Given task:
Rescale the stretch of the records below from the line containing "Datenschutzerklärung (450, 604)" through the end of the records, both ends included: repeat every line, requests included, multiplying each coordinate in the answers by 1.65 and rounding to whole numbers, halves up. Give only these lines.

Records for the task:
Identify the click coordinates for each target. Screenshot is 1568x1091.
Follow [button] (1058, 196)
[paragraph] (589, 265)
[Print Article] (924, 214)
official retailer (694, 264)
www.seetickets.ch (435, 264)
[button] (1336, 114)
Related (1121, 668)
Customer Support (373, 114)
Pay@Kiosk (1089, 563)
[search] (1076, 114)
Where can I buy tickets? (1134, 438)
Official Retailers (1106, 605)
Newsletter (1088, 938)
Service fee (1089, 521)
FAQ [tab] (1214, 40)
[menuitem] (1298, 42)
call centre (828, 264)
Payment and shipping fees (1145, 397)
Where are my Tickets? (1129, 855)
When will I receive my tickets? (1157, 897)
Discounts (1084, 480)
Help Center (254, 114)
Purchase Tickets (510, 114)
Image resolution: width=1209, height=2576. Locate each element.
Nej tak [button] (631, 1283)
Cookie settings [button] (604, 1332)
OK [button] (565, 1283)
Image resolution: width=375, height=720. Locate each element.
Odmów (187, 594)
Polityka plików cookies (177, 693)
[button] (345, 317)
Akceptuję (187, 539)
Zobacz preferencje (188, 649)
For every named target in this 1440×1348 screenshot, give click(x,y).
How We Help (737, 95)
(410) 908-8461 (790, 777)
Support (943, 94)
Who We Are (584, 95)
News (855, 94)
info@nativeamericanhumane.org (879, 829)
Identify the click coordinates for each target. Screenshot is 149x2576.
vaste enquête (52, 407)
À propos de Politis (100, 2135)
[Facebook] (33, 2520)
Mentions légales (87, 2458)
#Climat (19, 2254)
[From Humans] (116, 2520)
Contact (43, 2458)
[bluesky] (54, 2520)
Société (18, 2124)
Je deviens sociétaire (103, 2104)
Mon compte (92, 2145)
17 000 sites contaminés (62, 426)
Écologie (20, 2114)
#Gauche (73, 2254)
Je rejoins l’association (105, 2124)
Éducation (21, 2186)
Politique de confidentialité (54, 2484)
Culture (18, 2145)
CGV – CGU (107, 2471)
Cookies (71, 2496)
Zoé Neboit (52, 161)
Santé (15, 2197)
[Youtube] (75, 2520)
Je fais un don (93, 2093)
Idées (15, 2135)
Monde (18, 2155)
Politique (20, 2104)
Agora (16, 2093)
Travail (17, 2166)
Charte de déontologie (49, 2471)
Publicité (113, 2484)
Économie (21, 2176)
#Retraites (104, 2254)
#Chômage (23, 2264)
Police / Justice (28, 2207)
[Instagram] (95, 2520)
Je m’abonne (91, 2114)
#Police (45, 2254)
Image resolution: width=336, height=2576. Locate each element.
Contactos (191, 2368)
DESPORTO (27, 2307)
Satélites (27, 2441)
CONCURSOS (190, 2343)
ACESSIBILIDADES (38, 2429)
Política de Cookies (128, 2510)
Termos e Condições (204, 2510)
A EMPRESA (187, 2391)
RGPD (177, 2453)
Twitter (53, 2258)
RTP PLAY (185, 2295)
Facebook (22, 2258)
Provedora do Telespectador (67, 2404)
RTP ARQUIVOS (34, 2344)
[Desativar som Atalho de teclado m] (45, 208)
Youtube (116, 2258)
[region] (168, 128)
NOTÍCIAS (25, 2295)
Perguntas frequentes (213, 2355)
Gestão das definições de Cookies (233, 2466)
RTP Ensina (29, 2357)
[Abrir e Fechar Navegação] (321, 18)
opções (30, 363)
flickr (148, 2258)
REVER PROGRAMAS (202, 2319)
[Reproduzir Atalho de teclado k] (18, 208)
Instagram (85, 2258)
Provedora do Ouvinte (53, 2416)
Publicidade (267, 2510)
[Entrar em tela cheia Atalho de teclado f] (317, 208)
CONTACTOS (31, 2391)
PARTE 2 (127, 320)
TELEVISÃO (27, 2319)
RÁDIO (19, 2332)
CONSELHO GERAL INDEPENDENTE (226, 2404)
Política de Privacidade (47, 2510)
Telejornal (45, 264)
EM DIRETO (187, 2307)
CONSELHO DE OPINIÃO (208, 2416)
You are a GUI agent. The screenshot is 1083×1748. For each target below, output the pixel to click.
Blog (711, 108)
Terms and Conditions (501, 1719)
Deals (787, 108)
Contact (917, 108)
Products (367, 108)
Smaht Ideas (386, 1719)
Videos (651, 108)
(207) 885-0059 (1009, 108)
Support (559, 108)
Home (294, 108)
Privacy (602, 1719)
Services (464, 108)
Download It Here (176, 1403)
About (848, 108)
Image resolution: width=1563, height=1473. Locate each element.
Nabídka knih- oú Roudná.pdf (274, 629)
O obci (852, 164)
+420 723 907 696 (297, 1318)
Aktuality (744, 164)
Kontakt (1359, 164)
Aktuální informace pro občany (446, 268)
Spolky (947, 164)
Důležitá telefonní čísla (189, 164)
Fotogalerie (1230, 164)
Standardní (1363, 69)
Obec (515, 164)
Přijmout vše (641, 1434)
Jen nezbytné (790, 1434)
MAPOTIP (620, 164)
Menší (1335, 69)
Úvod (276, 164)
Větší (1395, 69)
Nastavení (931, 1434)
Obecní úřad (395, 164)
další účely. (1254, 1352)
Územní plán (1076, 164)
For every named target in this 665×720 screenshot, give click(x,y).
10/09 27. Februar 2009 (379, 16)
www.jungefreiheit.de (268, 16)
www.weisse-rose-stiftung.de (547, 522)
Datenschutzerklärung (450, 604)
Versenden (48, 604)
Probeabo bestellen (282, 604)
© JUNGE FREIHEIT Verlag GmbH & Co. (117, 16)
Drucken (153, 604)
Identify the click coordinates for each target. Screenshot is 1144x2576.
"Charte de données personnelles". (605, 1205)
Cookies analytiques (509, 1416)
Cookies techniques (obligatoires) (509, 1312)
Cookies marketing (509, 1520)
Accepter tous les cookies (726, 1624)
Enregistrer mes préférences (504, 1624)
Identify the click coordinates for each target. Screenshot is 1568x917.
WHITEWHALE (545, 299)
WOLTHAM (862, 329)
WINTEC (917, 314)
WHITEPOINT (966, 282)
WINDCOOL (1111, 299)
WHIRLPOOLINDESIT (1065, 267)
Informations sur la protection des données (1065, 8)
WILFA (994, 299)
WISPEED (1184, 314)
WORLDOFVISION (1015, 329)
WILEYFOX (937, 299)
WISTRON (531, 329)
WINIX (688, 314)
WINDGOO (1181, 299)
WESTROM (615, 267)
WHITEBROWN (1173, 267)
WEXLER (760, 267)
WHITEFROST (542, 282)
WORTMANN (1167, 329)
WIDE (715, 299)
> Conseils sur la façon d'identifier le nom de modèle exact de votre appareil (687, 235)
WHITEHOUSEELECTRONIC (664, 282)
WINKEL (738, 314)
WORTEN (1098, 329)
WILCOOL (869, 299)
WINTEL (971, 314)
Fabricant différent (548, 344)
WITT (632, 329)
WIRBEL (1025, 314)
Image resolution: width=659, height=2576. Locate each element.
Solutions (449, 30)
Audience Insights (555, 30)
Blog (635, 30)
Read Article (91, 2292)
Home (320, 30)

Solved problem:
Datenschutzerklärung (743, 997)
Versenden (79, 997)
Probeabo bestellen (465, 997)
© JUNGE FREIHEIT Verlag GmbH & Co. (193, 26)
Drucken (252, 997)
Identify the click coordinates for each target. Screenshot is 1144x2576.
"Charte de données personnelles". (998, 1988)
Cookies analytiques (840, 2336)
Cookies techniques (obligatoires) (840, 2165)
Cookies marketing (840, 2508)
Accepter tous les cookies (1198, 2680)
Enregistrer mes préférences (832, 2680)
Identify the click coordinates for each target. Screenshot is 1568x917.
WHITEWHALE (899, 493)
WOLTHAM (1422, 543)
WINTEC (1513, 518)
WHITEPOINT (1594, 465)
WINDCOOL (1833, 493)
WHIRLPOOLINDESIT (1757, 441)
Informations sur la protection des données (1757, 13)
WILFA (1640, 493)
WISPEED (1954, 518)
WORLDOFVISION (1675, 543)
WILEYFOX (1546, 493)
WISTRON (876, 543)
WINIX (1135, 518)
WINDGOO (1949, 493)
WESTROM (1015, 441)
WHITEBROWN (1935, 441)
WEXLER (1254, 441)
WHITEFROST (894, 465)
WORTMANN (1926, 543)
WIDE (1180, 493)
> Conseils sur la façon d'identifier le nom de modèle exact de votre appareil (1134, 388)
WHITEHOUSEELECTRONIC (1096, 465)
WINKEL (1218, 518)
WORTEN (1812, 543)
WILCOOL (1434, 493)
WINTEL (1602, 518)
Fabricant différent (904, 568)
WITT (1043, 543)
WIRBEL (1691, 518)
Image resolution: width=659, height=2576. Locate each element.
Solutions (741, 50)
Audience Insights (916, 50)
Blog (1048, 50)
Read Article (150, 3782)
Home (528, 50)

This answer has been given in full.